Various combinations of commercially available technologies could greatly reduce fuel consumption in passenger cars, sport-utility vehicles, minivans, and other light-duty vehicles without compromising vehicle performance or safety. Assessment of Technologies for Improving Light Duty Vehicle Fuel Economy estimates the potential fuel savings and costs to consumers of available technology combinations for three types of engines: spark-ignition gasoline, compression-ignition diesel, and hybrid. According to its estimates, adopting the full combination of improved technologies in medium and large cars and pickup trucks with spark-ignition engines could reduce fuel consumption by 29 percent at an additional cost of $2,200 to the consumer. Replacing spark-ignition engines with diesel engines and components would yield fuel savings of about 37 percent at an added cost of approximately $5,900 per vehicle, and replacing spark-ignition engines with hybrid engines and components would reduce fuel consumption by 43 percent at an increase of $6,000 per vehicle. The book focuses on fuel consumption-the amount of fuel consumed in a given driving distance-because energy savings are directly related to the amount of fuel used. In contrast, fuel economy measures how far a vehicle will travel with a gallon of fuel. Because fuel consumption data indicate money saved on fuel purchases and reductions in carbon dioxide emissions, the book finds that vehicle stickers should provide consumers with fuel consumption data in addition to fuel economy information.
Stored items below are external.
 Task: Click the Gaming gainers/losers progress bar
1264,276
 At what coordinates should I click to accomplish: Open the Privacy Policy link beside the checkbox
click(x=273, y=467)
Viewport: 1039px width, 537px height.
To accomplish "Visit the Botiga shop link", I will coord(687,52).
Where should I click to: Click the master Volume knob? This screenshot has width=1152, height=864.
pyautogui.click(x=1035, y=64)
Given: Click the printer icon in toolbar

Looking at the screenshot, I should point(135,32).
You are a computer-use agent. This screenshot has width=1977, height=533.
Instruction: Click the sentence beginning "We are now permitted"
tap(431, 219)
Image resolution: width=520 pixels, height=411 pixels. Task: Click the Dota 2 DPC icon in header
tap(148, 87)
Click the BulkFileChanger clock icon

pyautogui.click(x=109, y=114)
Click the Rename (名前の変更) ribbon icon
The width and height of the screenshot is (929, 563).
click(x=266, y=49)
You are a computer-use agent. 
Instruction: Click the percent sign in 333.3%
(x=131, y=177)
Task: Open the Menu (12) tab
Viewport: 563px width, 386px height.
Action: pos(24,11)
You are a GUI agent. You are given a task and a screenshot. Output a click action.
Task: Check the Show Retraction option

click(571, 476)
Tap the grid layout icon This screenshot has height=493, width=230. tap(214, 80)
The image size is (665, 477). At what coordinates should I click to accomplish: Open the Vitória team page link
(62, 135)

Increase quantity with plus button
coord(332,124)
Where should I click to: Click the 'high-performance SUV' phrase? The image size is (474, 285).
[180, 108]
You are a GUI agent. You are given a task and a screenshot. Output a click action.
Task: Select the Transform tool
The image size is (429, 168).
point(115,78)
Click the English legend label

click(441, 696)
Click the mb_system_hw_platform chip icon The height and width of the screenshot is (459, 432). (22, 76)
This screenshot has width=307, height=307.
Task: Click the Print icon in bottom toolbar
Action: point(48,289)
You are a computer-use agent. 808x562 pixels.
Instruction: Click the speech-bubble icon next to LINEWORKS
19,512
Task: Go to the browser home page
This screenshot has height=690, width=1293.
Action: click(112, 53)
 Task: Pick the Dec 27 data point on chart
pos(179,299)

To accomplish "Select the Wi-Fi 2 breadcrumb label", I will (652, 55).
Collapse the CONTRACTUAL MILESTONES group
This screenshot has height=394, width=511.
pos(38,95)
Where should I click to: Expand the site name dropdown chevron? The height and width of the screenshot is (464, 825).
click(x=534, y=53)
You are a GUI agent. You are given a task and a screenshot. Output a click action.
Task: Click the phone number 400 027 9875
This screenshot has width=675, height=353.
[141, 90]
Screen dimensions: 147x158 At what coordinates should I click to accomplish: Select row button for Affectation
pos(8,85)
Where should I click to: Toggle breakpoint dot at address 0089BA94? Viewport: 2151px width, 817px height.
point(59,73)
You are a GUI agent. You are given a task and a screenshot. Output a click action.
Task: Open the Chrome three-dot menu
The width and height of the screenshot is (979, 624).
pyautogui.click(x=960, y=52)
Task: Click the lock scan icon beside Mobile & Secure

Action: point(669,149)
The light-duty vehicle fleet is expected to undergo substantial technological changes over the next several decades. New powertrain designs, alternative fuels, advanced materials and significant changes to the vehicle body are being driven by increasingly stringent fuel economy and greenhouse gas emission standards. By the end of the next decade, cars and light-duty trucks will be more fuel efficient, weigh less, emit less air pollutants, have more safety features, and will be more expensive to purchase relative to current vehicles. Though the gasoline-powered spark ignition engine will continue to be the dominant powertrain configuration even through 2030, such vehicles will be equipped with advanced technologies, materials, electronics and controls, and aerodynamics. And by 2030, the deployment of alternative methods to propel and fuel vehicles and alternative modes of transportation, including autonomous vehicles, will be well underway. What are these new technologies - how will they work, and will some technologies be more effective than others? Written to inform The United States Department of Transportation's National Highway Traffic Safety Administration (NHTSA) and Environmental Protection Agency (EPA) Corporate Average Fuel Economy (CAFE) and greenhouse gas (GHG) emission standards, this new report from the National Research Council is a technical evaluation of costs, benefits, and implementation issues of fuel reduction technologies for next-generation light-duty vehicles. Cost, Effectiveness, and Deployment of Fuel Economy Technologies for Light-Duty Vehicles estimates the cost, potential efficiency improvements, and barriers to commercial deployment of technologies that might be employed from 2020 to 2030. This report describes these promising technologies and makes recommendations for their inclusion on the list of technologies applicable for the 2017-2025 CAFE standards.